Employees that are not highly sought after are also expected to run into trouble. This could be a source of friction particularly because the income inequality between the haves and the have-nots will rise.

If no effort is made to re skill employees who are not highly sought after so that they are seen as having the potential to add value to a technologically enhanced Shamrock business environment public finances will have to be reorganised as there is a serious risk that a growing number of jobless people will need basic income grants.

Organised labour plays a huge role in developing countries such as South Africa when it comes to collective bargaining.

With technology that allows for work to be allocated - and undertaken - digitally and a system that encourages hiring employees as and when they are required for certain tasks unions will experience challenges in organising labour.

The most notable feature of the Coasean doctrine was that as long as business revenues exceeded transaction and other costs these businesses could derive efficiencies in certain pockets of the business and continue to grow while avoiding complications associated with the procurement of resources at short notice.

As a result, they convinced themselves that it made sense to keep employees on a company books even during times that they were under-employed.

Modern businesses are interested in creating value for their stakeholders. Size does not seem to matter anymore.

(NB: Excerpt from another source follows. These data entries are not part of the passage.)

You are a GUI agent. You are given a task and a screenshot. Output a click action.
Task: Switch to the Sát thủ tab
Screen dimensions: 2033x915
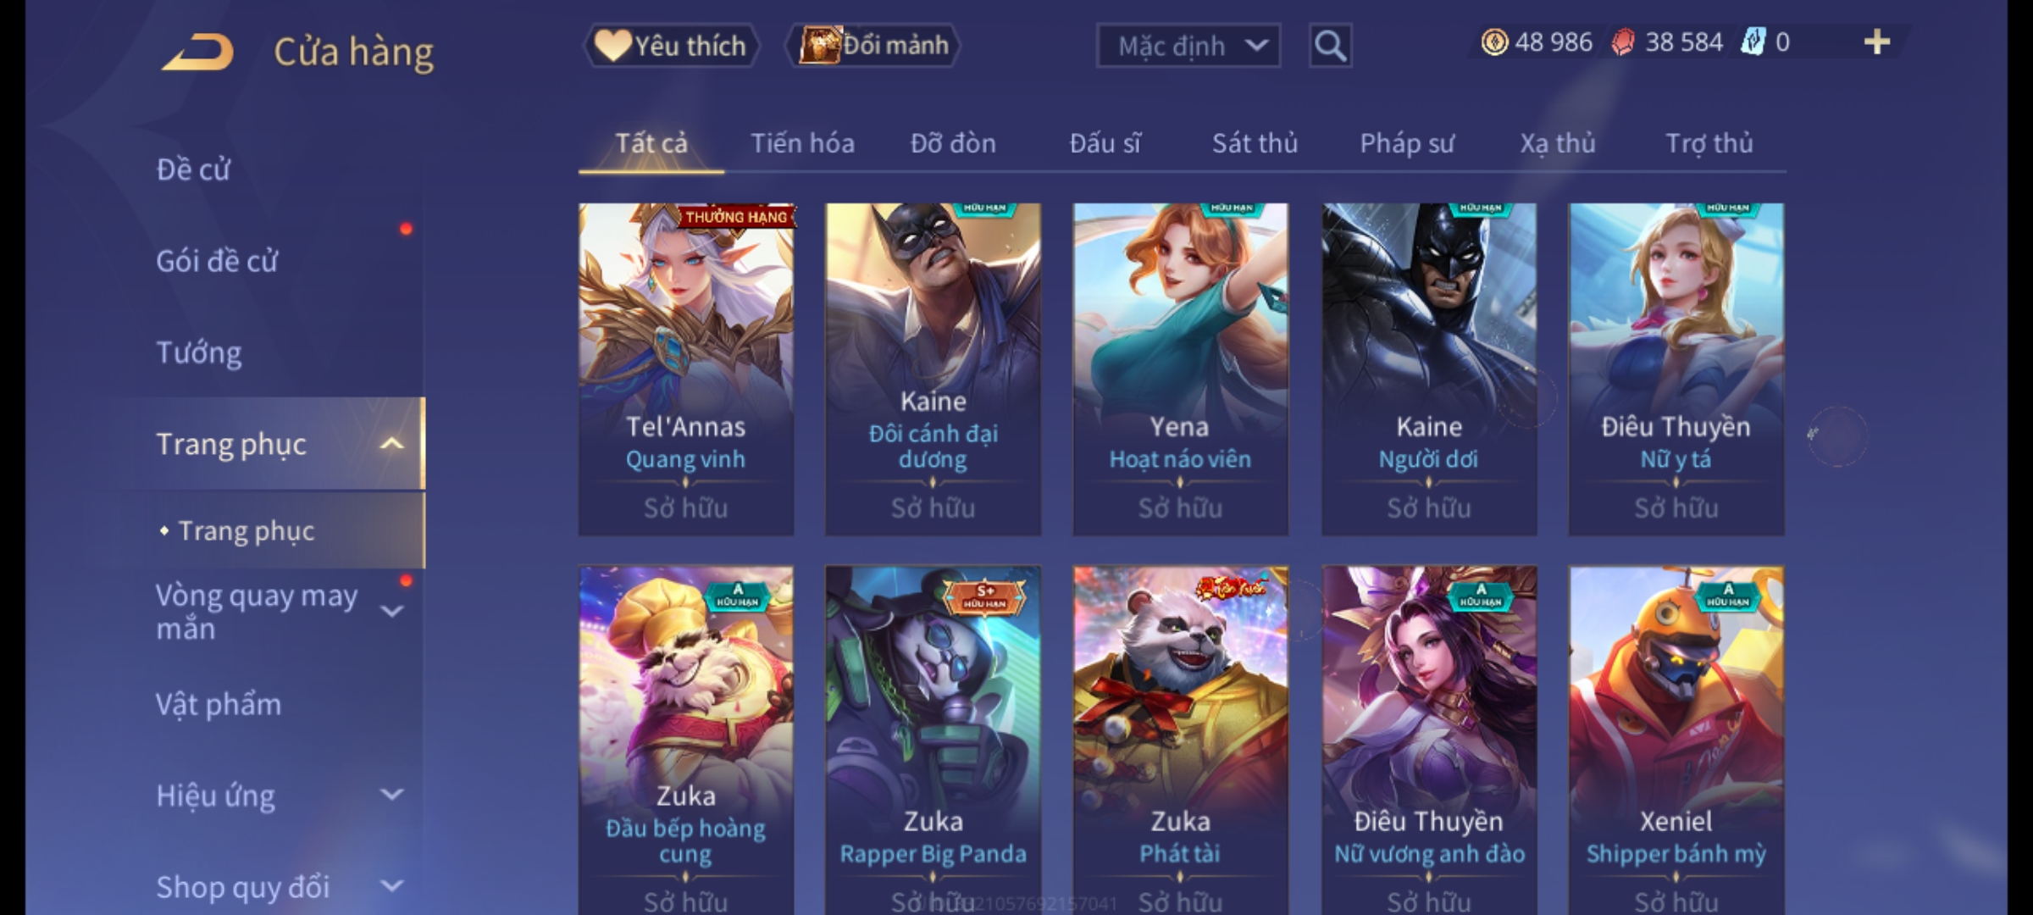[x=1255, y=143]
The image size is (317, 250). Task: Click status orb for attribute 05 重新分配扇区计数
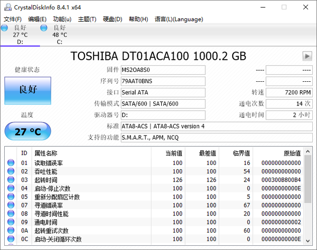[10, 197]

Businesses and their stakeholders particularly employees operating in the modern age can no longer afford to wait to ascertain the implications of the velocity scope and affect a Fourth Industrial Revolution would have on them.

They must deal with the reality that we have entered the era of the Fourth Industrial Revolution. With converged technology leading the way, the shifting technological culture demands that businesses and employees must be willing to alter their old way of doing things.

As a start businesses will have to invest in intelligent software and large data analytics that will provide them with the insight and intelligence, which will allow them to remain competitive otherwise, they risk becoming obsolete.

To encourage skilling and re- skilling the curriculum in the education system will have to change to reflect the demands of the Fourth Industrial Revolution if it is to remain relevant. The alternative is to run the risk of producing an irrelevant labour force.

This is particularly necessary in an era in which survival will be dependent upon and characterised by whether a business holds the competitive edge rather than its size.

The views expressed in this article are that of the author/s and do not necessarily reflect that of the University of Johannesburg.